== Excerpt ==

Meta is also reportedly using Antrhopic’s Sonnet models for coding instead of its own Llama models. This offers more evidence of Meta perhaps falling a bit behind in the model race. That’s why it’s spending so aggressively to hire world class talent away from Apple, Alphabet, Anthropic and OpenAI and why Alexandr Wang was put in charge of Meta’s AI endeavors. Along those lines, it just hired the head of Apple’s AI teams (Ruoming Pang) for a $200M comp package. I’m sure the majority of that is tied to equity and performance. Some thought this meant he’d be getting an annual check for $200M and that’s just not the case. I continue to think LLM providers will constantly leapfrog one another over the coming years. Right now, X and Alphabet are considered the leaders, with X’s brand new release leading ranking boards and Gemini’s upcoming release most likely reclaiming that lead. I’m quite confident that Meta will continue to effectively innovate in the space as well. I view modest Llama 4 disappointment as an anomaly, with the company’s obsessive founder determined to make sure it doesn’t recur. Not ideal but motivation for a somewhat crazy and world-class founder/CEO is a beautiful thing. This is not overly concerning to me either.

3. Mercado Libre (MELI) & Nu (NU) – Tariffs & More

There’s a new 50% tariff looming for Brazil that was just announced by the U.S. administration. From a direct point of view, Mercado Libre and Nu are not vulnerable to these taxes and their cost structure won’t materially change. Nu has no import/export business and so will not be paying these tariffs if they remain in place. Mercado Libre does not source goods from Brazil to export to the USA. They have one USA fulfillment center, but that’s used to service U.S. sellers shipping goods to Mexico specifically… not the other way around and not predominantly to Brazil (which matched the USA’s 50% tariff). From this perspective, the news is irrelevant for both companies.

But? There is a potential indirect headwind. Tariffs could lower demand for Brazilian goods, as well as impact that consumer, economy and currency too. Neither of these companies is immune to worsening macro, so both would suffer to a certain degree. For context, total Brazilian exports to the U.S. in 2024 were roughly $40 billion, with the total economy at $2.33 trillion.  That is a roughly 2% hit if the entire export cohort vanishes (which it won’t).

===
== Extracted entries ==

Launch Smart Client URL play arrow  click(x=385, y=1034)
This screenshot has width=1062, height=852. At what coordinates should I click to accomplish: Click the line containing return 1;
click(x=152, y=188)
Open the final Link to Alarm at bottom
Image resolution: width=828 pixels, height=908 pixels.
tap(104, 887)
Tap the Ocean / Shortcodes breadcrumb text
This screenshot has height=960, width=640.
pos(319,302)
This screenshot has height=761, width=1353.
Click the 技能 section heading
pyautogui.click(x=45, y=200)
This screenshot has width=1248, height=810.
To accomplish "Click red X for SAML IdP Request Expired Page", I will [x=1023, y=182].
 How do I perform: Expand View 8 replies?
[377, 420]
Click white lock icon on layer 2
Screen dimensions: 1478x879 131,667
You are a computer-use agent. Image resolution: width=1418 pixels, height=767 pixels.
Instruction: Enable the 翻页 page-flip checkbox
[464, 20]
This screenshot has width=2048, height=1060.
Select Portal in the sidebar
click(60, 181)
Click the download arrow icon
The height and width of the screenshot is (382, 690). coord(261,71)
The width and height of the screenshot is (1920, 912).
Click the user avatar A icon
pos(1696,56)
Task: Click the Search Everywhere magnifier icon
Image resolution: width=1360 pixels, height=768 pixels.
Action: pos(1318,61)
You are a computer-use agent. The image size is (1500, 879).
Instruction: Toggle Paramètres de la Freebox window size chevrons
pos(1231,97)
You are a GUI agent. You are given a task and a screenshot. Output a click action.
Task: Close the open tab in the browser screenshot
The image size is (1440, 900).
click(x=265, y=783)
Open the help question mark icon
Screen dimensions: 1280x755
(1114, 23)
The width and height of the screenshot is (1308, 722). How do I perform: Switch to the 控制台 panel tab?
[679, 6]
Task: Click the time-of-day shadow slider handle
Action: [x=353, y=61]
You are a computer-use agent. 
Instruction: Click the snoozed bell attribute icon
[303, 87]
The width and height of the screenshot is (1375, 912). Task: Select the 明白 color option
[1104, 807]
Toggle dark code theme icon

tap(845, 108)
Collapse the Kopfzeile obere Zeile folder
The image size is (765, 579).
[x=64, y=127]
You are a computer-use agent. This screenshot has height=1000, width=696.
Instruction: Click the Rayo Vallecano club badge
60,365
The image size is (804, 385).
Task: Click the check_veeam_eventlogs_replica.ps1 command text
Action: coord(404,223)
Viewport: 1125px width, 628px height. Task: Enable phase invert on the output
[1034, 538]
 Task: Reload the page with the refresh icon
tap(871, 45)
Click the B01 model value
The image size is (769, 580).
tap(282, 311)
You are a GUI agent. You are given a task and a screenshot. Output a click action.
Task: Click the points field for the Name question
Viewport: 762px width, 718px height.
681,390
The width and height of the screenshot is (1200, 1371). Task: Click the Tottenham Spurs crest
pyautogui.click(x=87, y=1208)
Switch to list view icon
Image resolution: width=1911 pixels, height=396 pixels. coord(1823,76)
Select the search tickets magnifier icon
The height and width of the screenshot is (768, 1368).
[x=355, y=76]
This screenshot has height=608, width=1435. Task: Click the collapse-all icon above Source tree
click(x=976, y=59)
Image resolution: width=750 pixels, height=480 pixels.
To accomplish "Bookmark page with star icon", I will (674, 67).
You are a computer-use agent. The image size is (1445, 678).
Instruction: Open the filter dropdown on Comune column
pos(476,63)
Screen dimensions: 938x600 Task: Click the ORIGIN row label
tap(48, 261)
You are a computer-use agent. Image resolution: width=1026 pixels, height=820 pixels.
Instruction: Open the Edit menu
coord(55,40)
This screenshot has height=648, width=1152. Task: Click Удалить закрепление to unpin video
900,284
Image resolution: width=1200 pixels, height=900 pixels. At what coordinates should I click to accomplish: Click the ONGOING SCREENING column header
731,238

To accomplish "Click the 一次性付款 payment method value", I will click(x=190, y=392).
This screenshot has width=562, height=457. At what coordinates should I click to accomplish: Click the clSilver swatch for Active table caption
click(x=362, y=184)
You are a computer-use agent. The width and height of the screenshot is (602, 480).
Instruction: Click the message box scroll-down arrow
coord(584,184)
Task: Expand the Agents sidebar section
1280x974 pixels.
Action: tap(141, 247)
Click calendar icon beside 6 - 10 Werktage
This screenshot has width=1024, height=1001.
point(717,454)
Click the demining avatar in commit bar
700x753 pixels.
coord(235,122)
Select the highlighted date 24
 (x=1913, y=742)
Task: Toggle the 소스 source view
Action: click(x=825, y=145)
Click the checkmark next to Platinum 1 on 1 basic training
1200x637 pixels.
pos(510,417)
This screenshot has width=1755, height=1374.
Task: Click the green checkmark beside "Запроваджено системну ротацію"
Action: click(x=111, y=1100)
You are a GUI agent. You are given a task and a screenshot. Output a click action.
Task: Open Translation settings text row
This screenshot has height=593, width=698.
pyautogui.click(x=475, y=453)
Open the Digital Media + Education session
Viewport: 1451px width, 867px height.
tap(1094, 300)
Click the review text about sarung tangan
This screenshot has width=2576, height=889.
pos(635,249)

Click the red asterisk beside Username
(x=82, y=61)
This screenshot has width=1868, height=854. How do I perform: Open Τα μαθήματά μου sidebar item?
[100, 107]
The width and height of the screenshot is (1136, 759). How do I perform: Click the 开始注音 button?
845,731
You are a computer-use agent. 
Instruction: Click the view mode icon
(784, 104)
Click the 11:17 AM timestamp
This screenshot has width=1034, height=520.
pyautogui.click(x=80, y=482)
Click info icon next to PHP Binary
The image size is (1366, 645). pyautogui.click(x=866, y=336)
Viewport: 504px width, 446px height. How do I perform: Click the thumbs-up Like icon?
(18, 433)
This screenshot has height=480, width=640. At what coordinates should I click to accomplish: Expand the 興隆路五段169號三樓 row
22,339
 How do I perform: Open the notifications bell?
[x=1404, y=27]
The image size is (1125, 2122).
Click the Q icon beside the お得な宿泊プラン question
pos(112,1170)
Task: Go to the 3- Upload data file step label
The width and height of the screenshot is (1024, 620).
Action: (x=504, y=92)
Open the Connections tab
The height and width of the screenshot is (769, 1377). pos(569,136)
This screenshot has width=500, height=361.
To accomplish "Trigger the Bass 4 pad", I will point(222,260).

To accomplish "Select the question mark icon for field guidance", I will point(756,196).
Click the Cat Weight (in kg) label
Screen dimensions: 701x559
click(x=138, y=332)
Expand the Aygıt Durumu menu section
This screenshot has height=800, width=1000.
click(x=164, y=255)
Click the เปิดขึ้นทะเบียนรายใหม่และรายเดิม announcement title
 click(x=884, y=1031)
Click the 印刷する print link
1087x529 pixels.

===

◆ Apply what you read:
1) Return everything in the market commentary on Meta and the Brazil tariffs from "But? There is" down to "(which it won’t).", word for word.
2) Supply the next part of the market commentary on Meta and the Brazil tariffs, starting right after its final sentence.

◆ Outputs in order:
1)
But? There is a potential indirect headwind. Tariffs could lower demand for Brazilian goods, as well as impact that consumer, economy and currency too. Neither of these companies is immune to worsening macro, so both would suffer to a certain degree. For context, total Brazilian exports to the U.S. in 2024 were roughly $40 billion, with the total economy at $2.33 trillion.  That is a roughly 2% hit if the entire export cohort vanishes (which it won’t).

2)
At the same time, that suffering would likely be ephemeral if these new tariffs even stick. The companies would endure slower growth, but would keep taking market share, fortifying their moats and preparing for faster expansion as soon as macro once again brightens. Tariffs would not impact the long-term investment case or the relative value propositions for these companies, and I’d likely use any material sell-offs stemming from them to add to these positions.

Separately, S&P Global upgraded Mercado Libre credit to BBB- yesterday. MELI is officially investment grade in the eyes of that firm with a stable outlook. That will be great for its future cost of capital.

4. Alphabet (GOOGL) – Bullish Search Data & More

Oppenheimer published a bullish survey on Alphabet’s AI Search products as part of an outperform rating reiteration this week. The survey included 1,416 U.S. adults and focused on their usage of and satisfaction with AI Mode. The results bode very well for Alphabet:

  • 60% of respondents found it more valuable than ChatGPT.
  • Of the 263 respondents who are paid ChatGPT users, 75% of them find Google’s free AI Mode to be more useful.
  • 53% of respondents click an AI Mode link often or very often. Great news for monetization.
  • 65% of AI Mode users are downloading Gemini.
  • AI Mode makes it less likely for respondents to pay for an AI agent.
  • ChatGPT and Gemini are by far the two most popular chatbot products.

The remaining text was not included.